Stated problem. State how many of the lines below contain the word "screenshot", giving only the number.

Material provided.
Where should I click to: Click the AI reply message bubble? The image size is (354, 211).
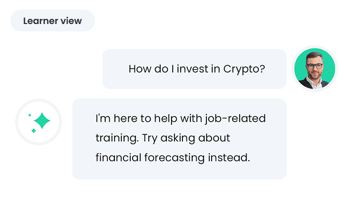point(180,139)
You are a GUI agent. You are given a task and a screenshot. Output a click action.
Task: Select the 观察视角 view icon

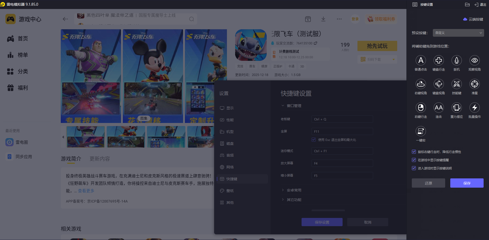[474, 61]
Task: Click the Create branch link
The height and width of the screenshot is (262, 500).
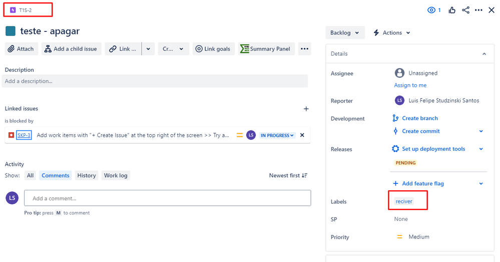Action: tap(419, 118)
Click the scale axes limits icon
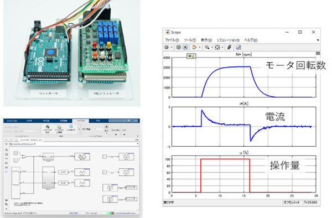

Correct response. 2